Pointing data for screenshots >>
* Begin *

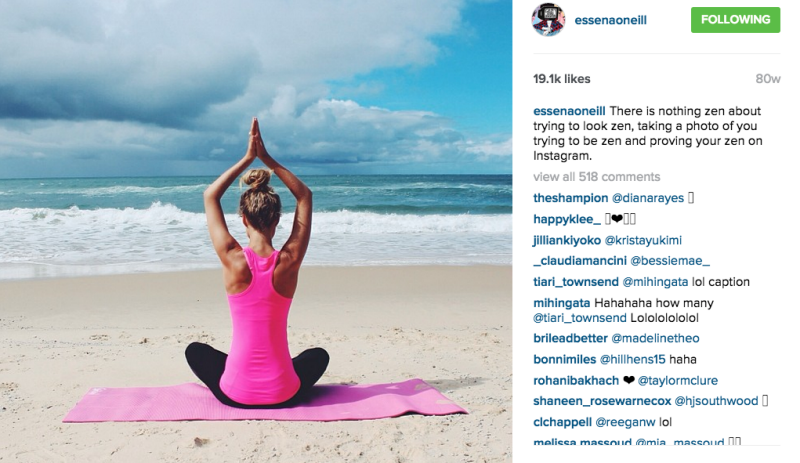Open the 80w post timestamp
Image resolution: width=800 pixels, height=463 pixels.
(x=767, y=79)
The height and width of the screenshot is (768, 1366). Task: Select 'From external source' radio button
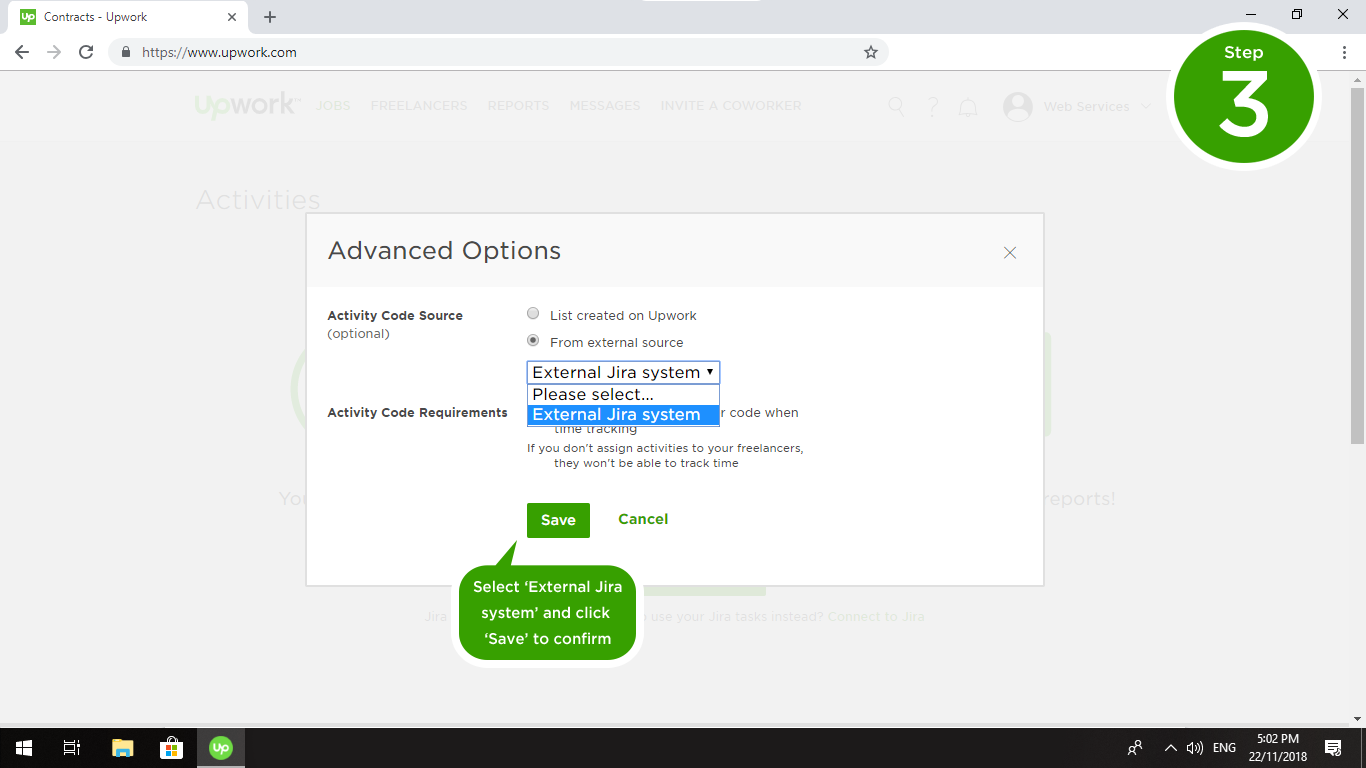click(533, 341)
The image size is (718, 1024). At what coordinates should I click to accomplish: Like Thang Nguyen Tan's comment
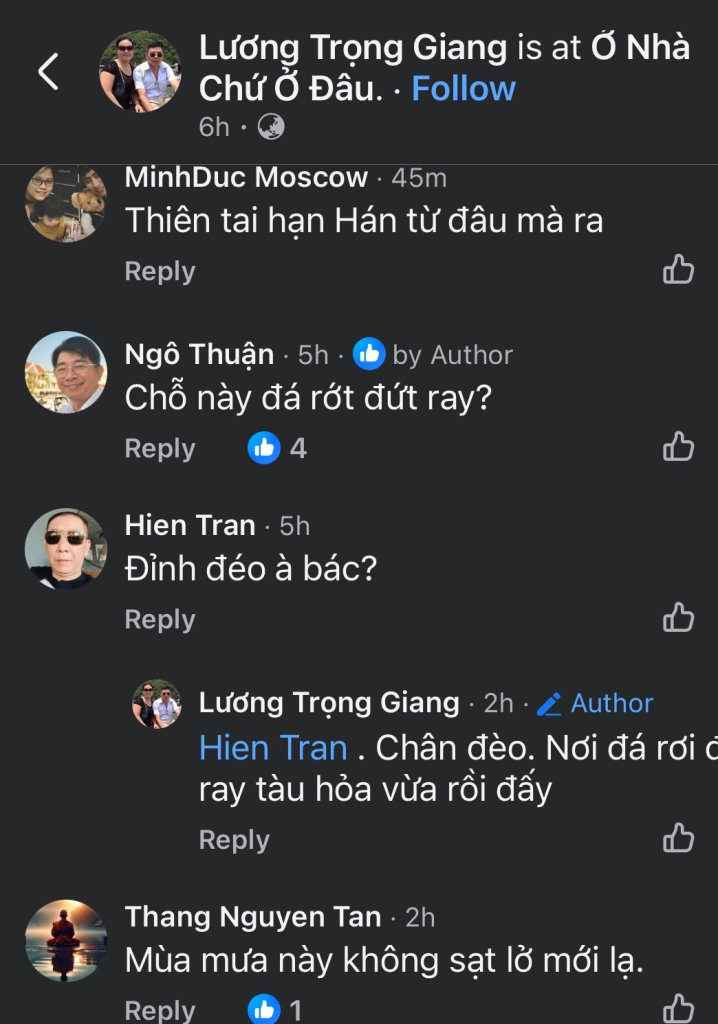coord(678,1009)
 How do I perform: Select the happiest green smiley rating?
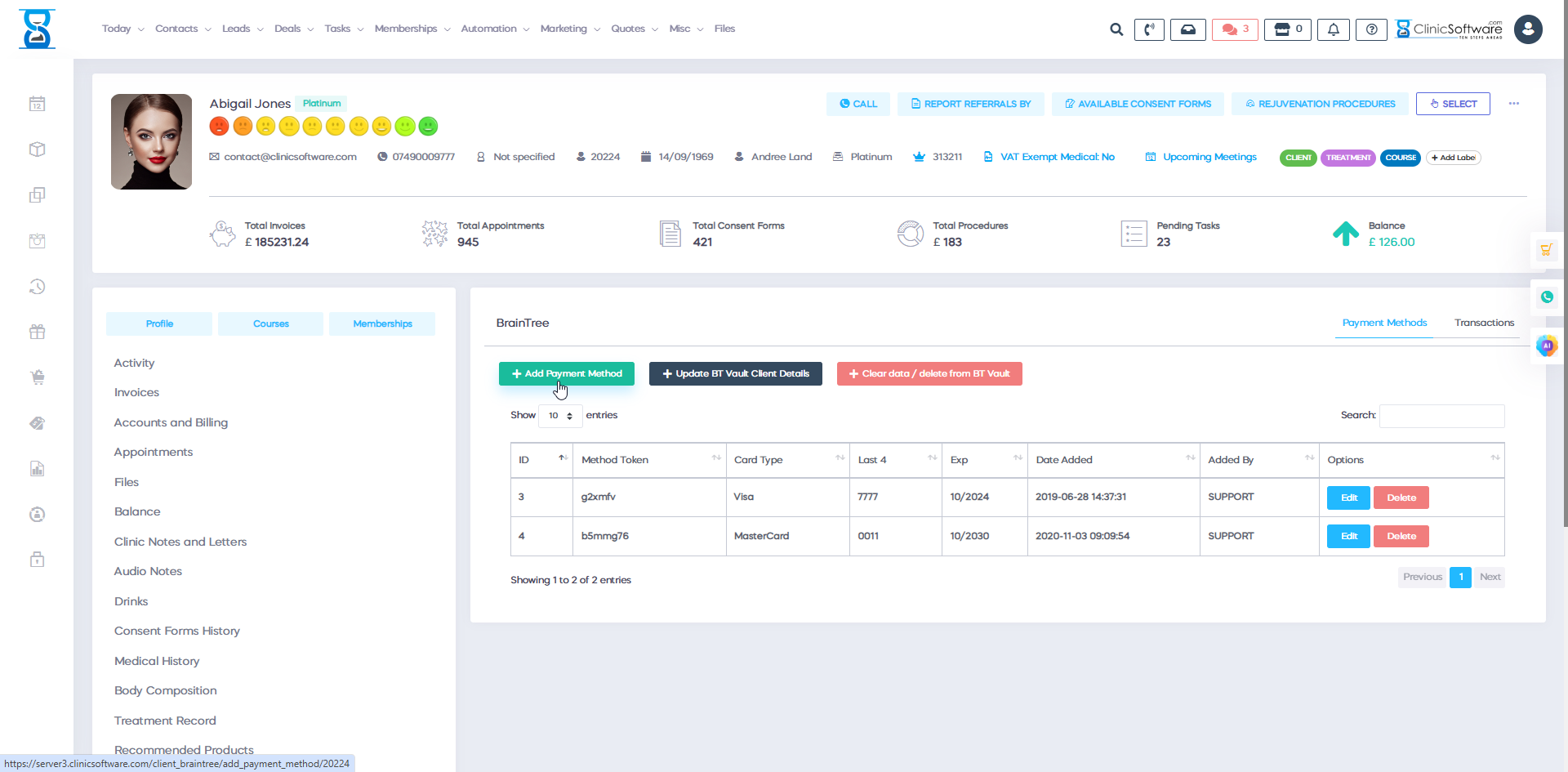[428, 126]
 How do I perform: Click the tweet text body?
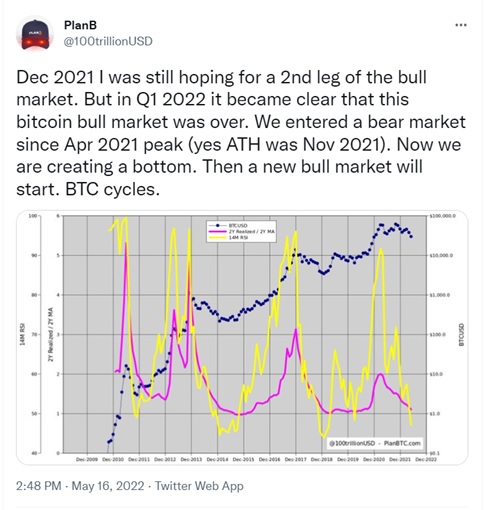[241, 133]
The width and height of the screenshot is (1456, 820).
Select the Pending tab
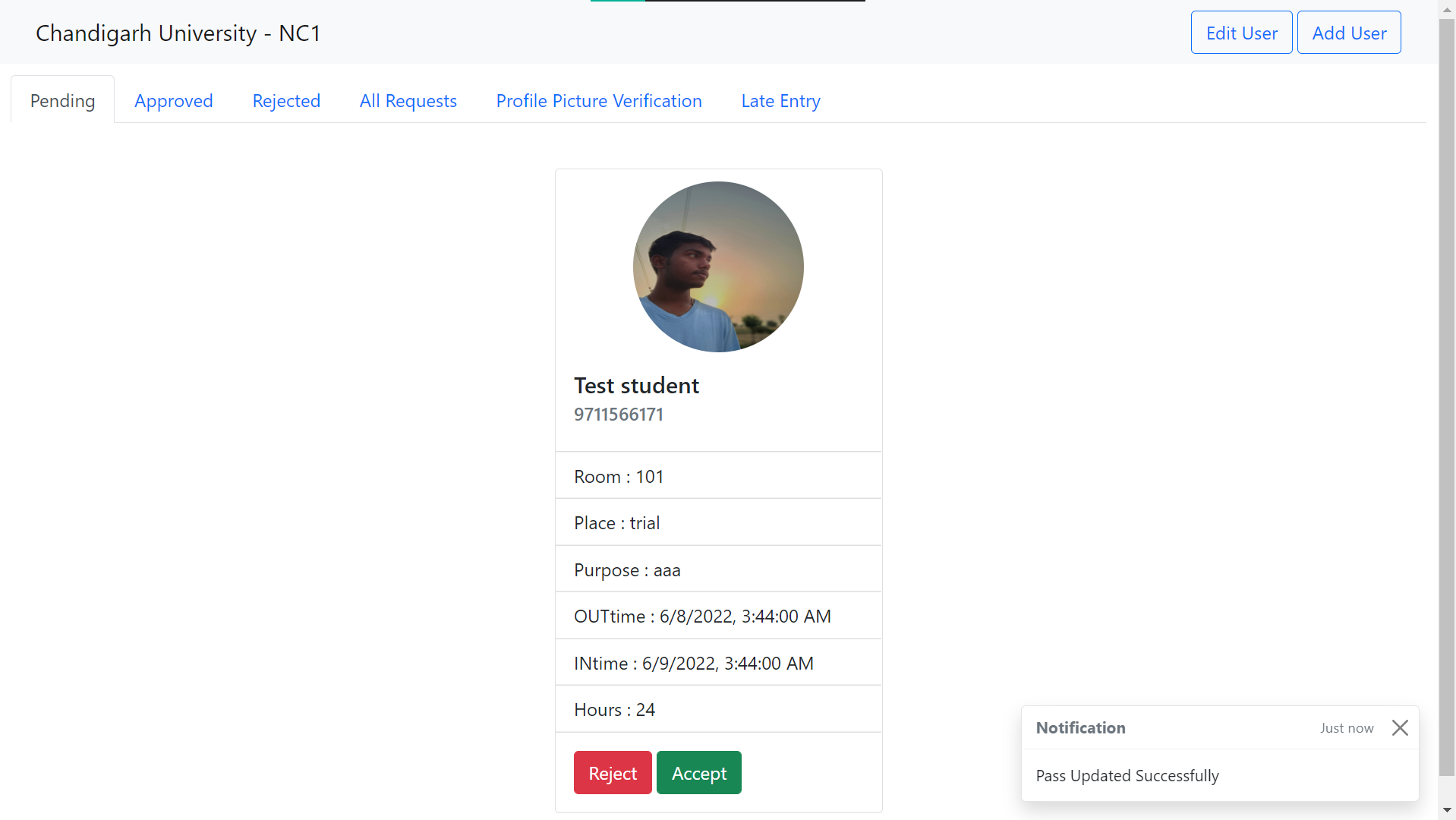[62, 99]
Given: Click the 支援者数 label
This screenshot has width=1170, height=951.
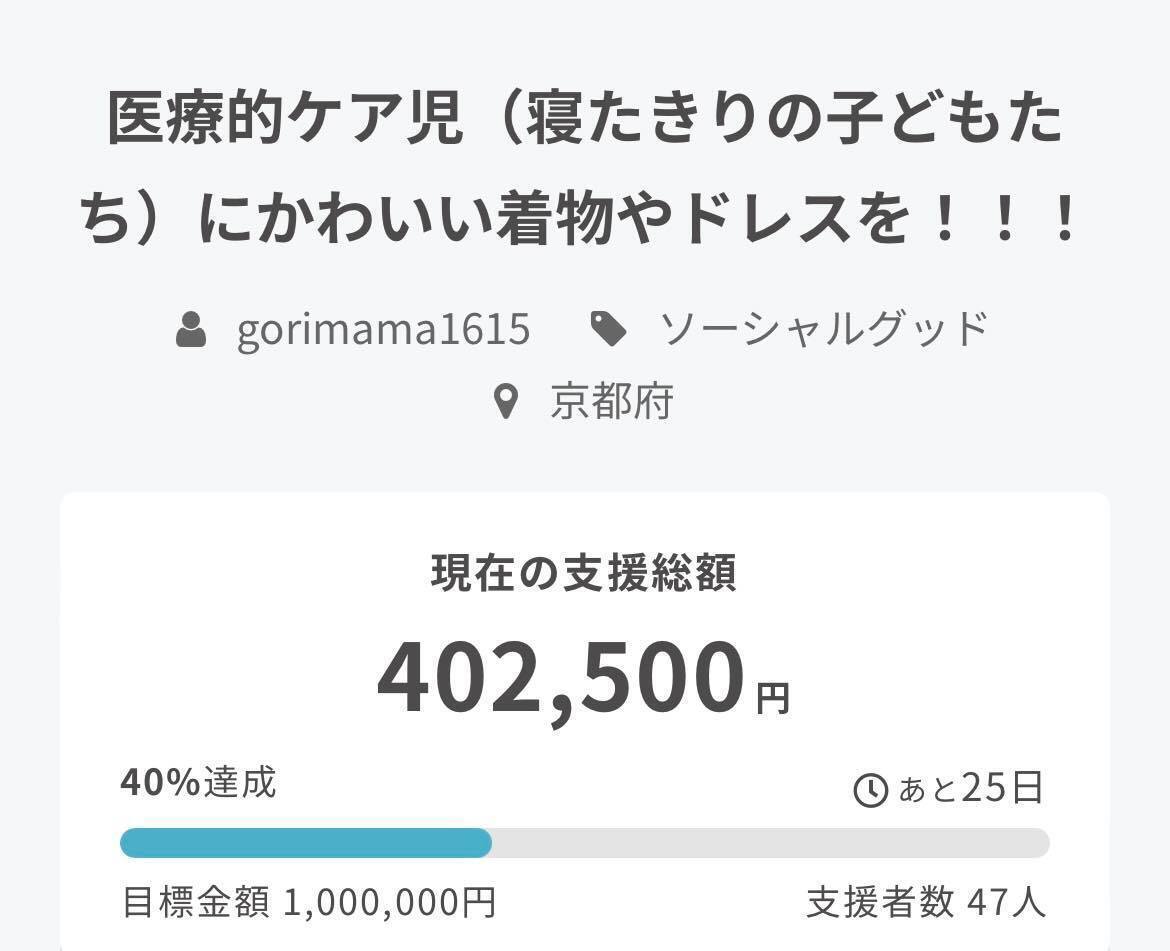Looking at the screenshot, I should point(880,903).
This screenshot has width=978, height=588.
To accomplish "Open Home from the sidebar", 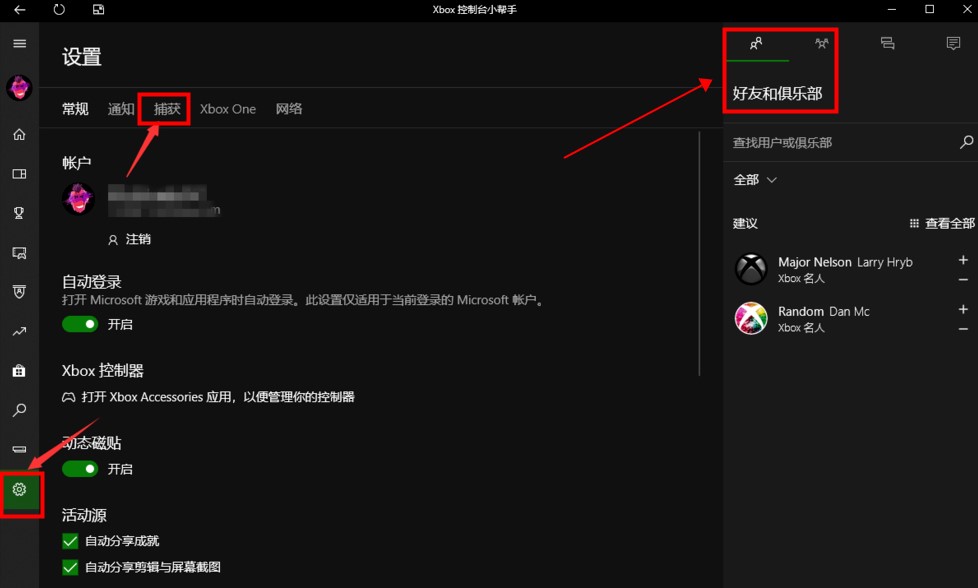I will tap(19, 133).

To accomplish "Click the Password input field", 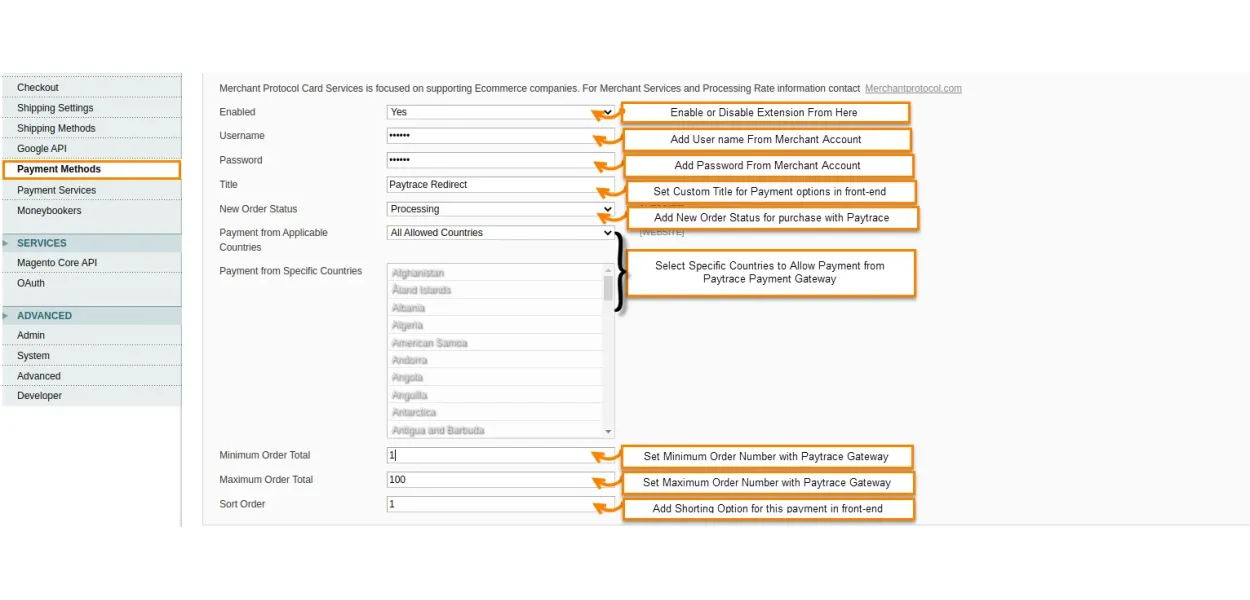I will (488, 160).
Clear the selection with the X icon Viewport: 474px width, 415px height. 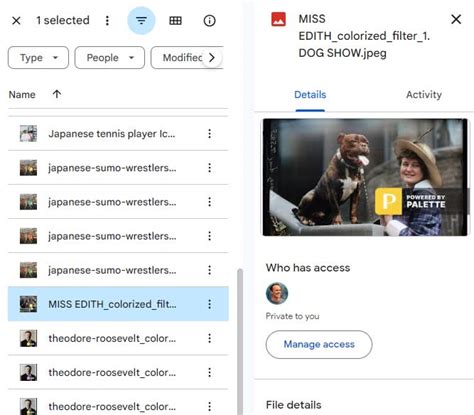(x=16, y=21)
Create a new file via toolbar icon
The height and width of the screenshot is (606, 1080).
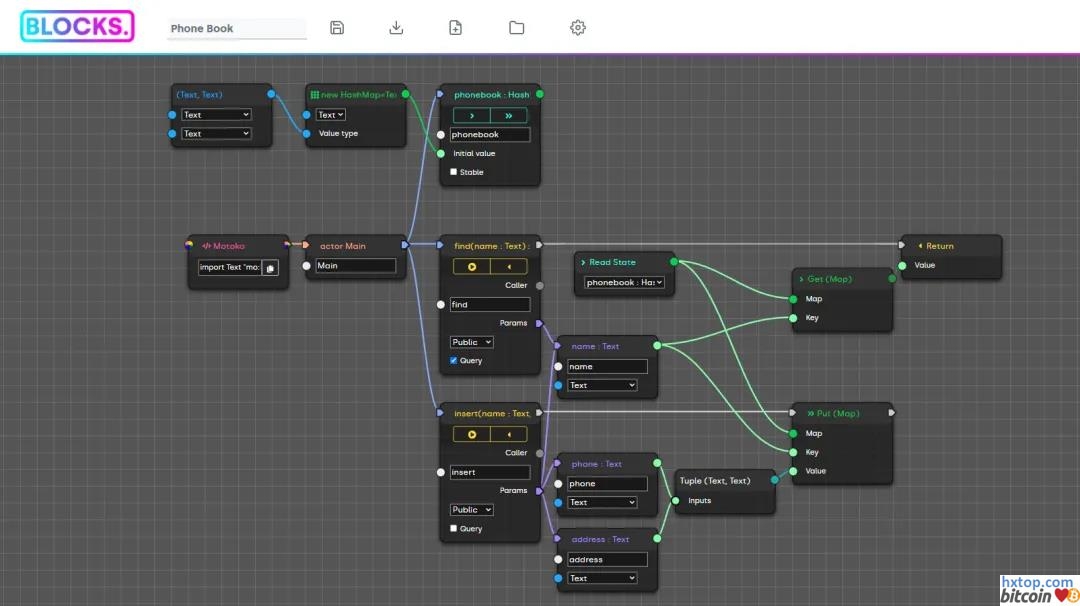click(x=456, y=28)
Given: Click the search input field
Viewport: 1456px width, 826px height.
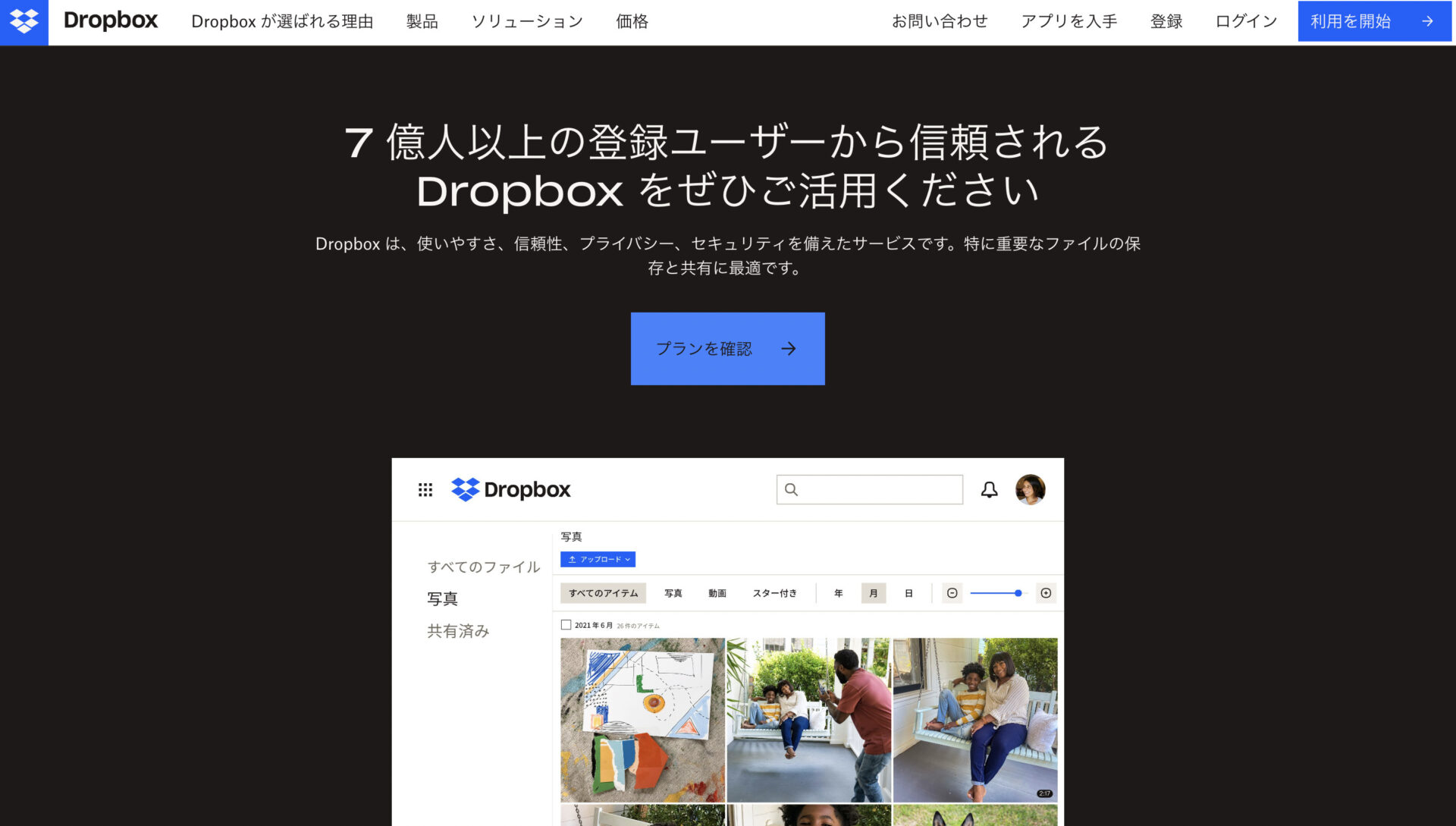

* End *

Instructions to follow >> Tally the lines in the entries above that contain the string "Given", and reply with only the number.

Response >> 2